BRIEF:
Output only the entries, exactly as given, without the pictures.

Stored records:
++++++++++

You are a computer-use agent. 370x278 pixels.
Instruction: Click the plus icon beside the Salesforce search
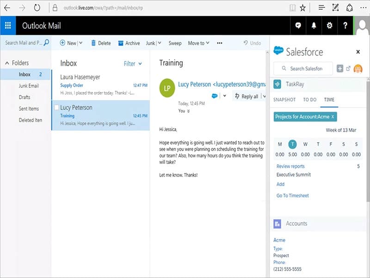coord(339,68)
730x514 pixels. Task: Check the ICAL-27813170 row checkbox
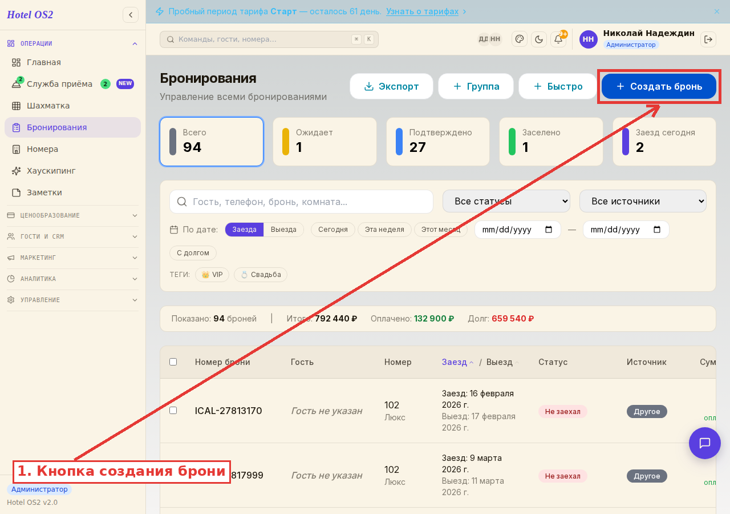click(x=173, y=410)
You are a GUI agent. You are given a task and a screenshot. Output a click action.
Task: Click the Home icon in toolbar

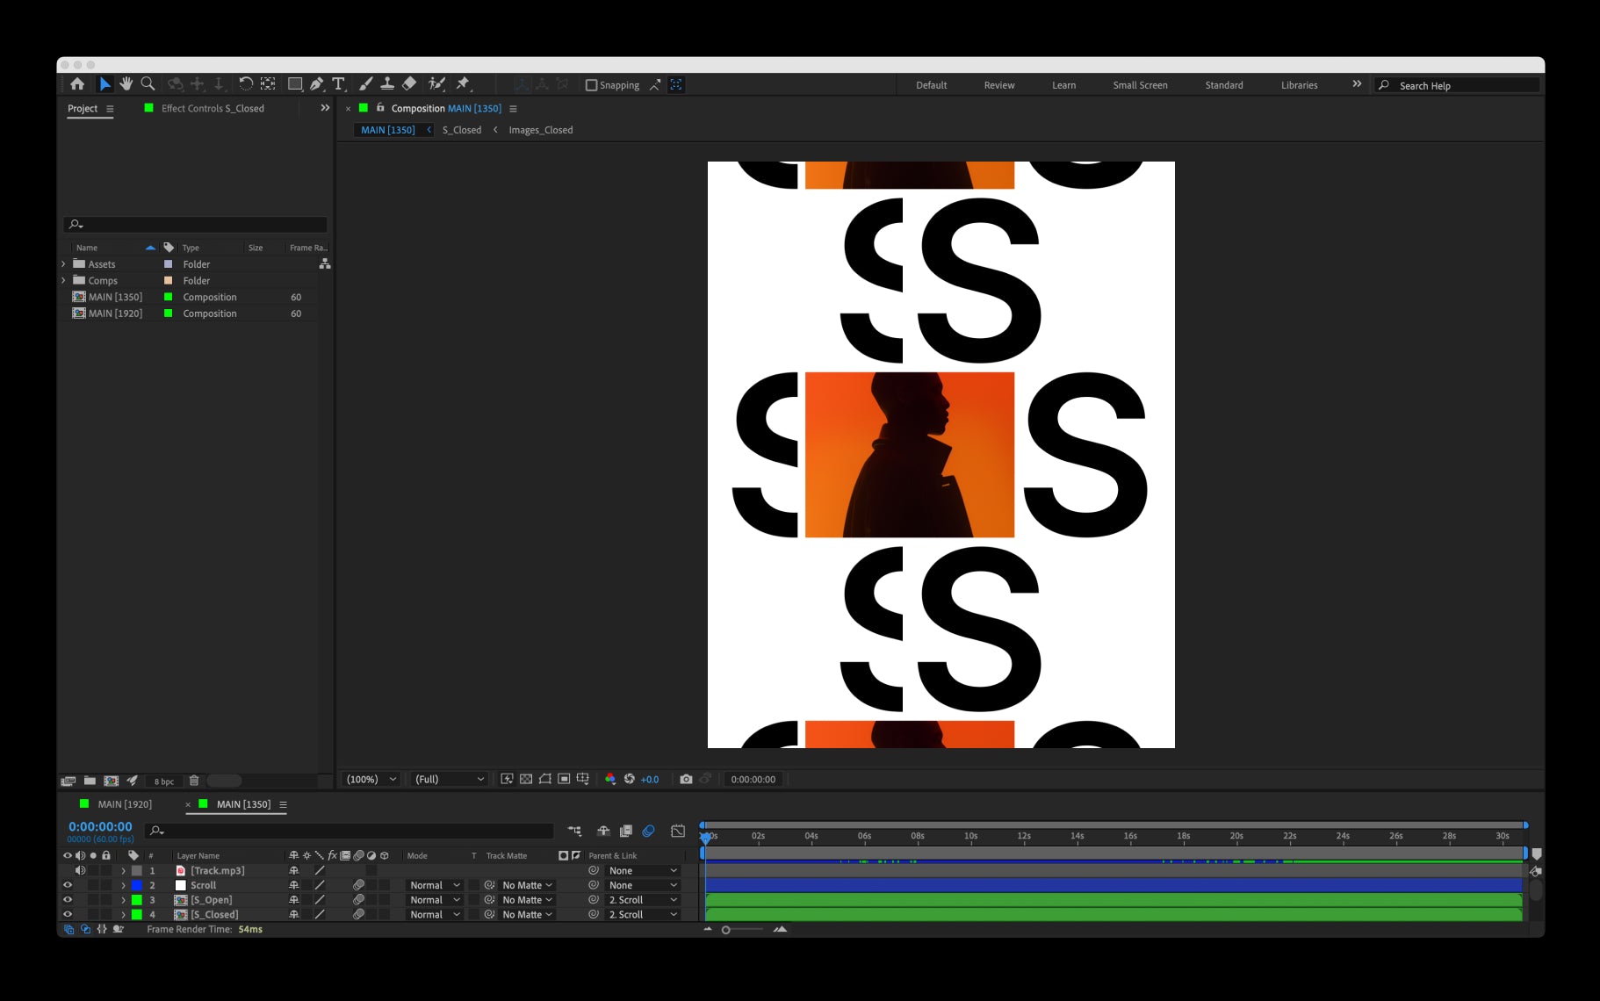[x=77, y=84]
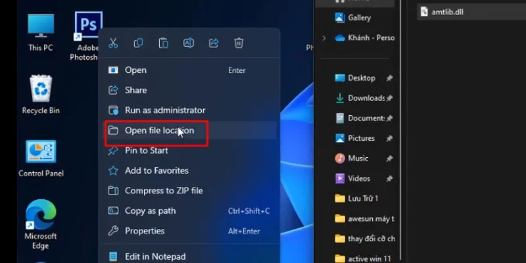Choose Open file location from context menu
Viewport: 526px width, 263px height.
click(159, 130)
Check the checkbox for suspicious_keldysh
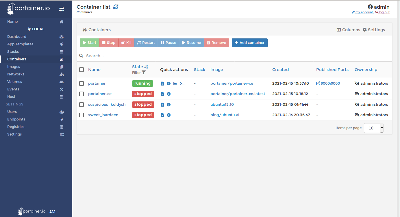 point(81,104)
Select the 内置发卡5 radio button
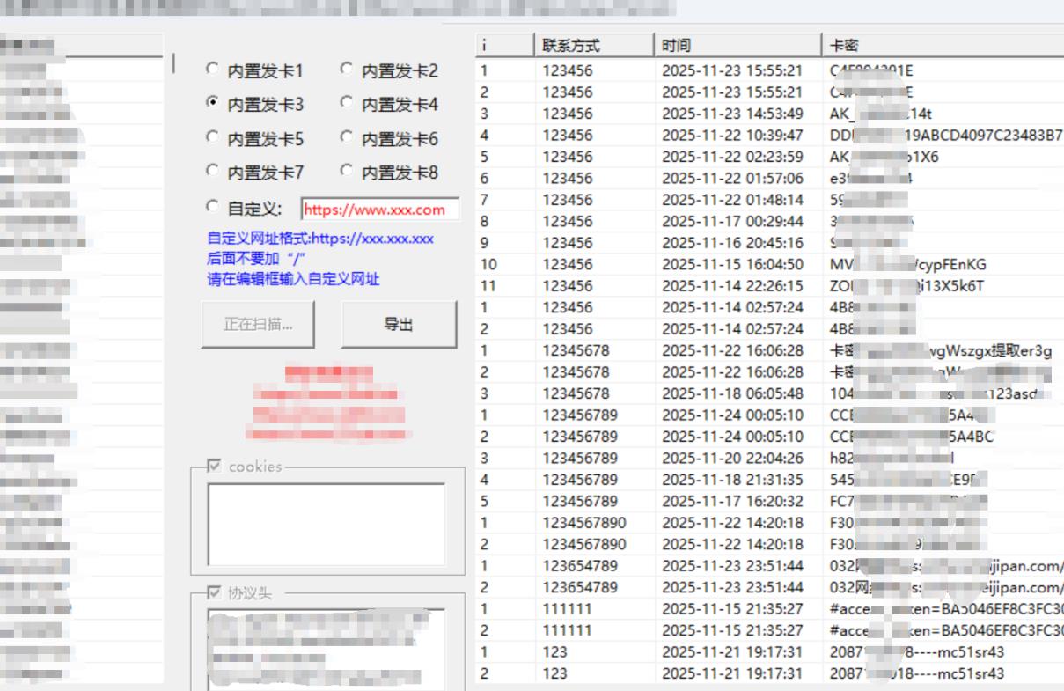The image size is (1064, 691). point(212,137)
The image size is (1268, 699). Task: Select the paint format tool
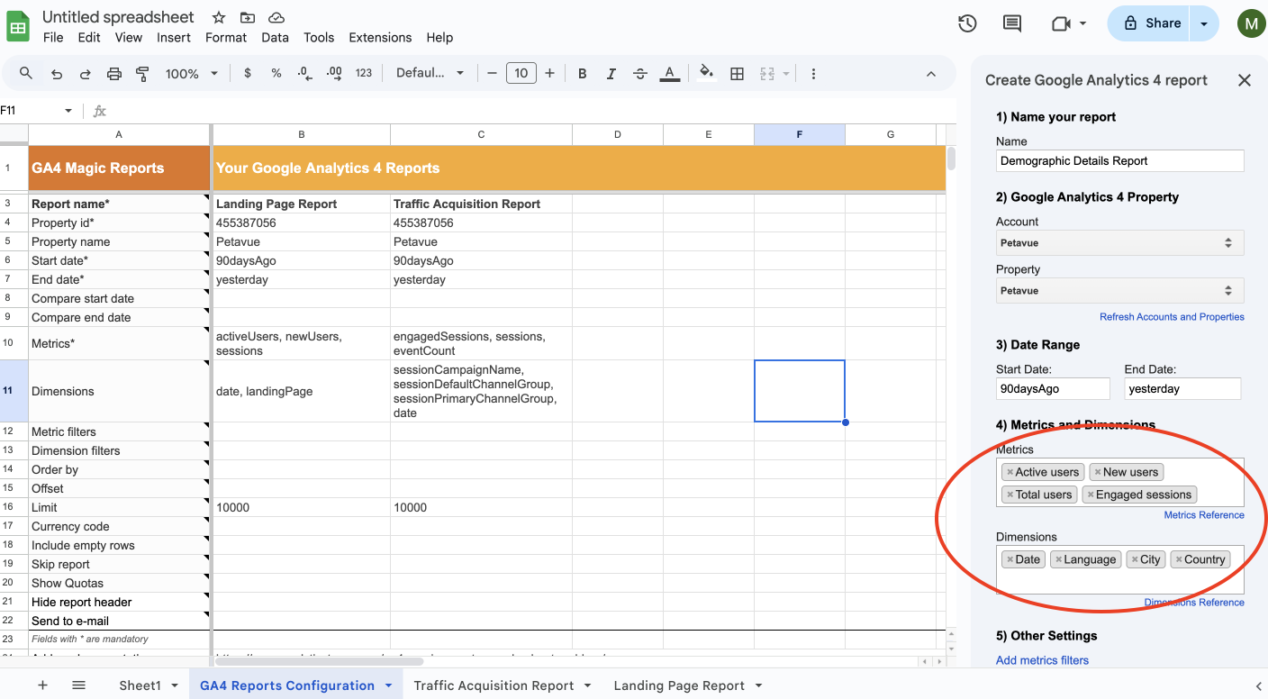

++++++++++

EXERCISE ANSWER:
You are a computer-use agent. 370x278 pixels.
Instruction: Click the plus icon beside the Salesforce search
coord(339,68)
730x514 pixels. Task: Check the ICAL-27813170 row checkbox
click(x=173, y=410)
You are a GUI agent. You are given a task and a screenshot. Output a click action.
Task: Click the Home icon in toolbar

[x=77, y=84]
Choose Open file location from context menu
Viewport: 526px width, 263px height.
click(159, 130)
Check the checkbox for suspicious_keldysh
 point(81,104)
Select the 内置发卡5 radio button
The image size is (1064, 691). point(212,137)
The image size is (1268, 699). Task: Select the paint format tool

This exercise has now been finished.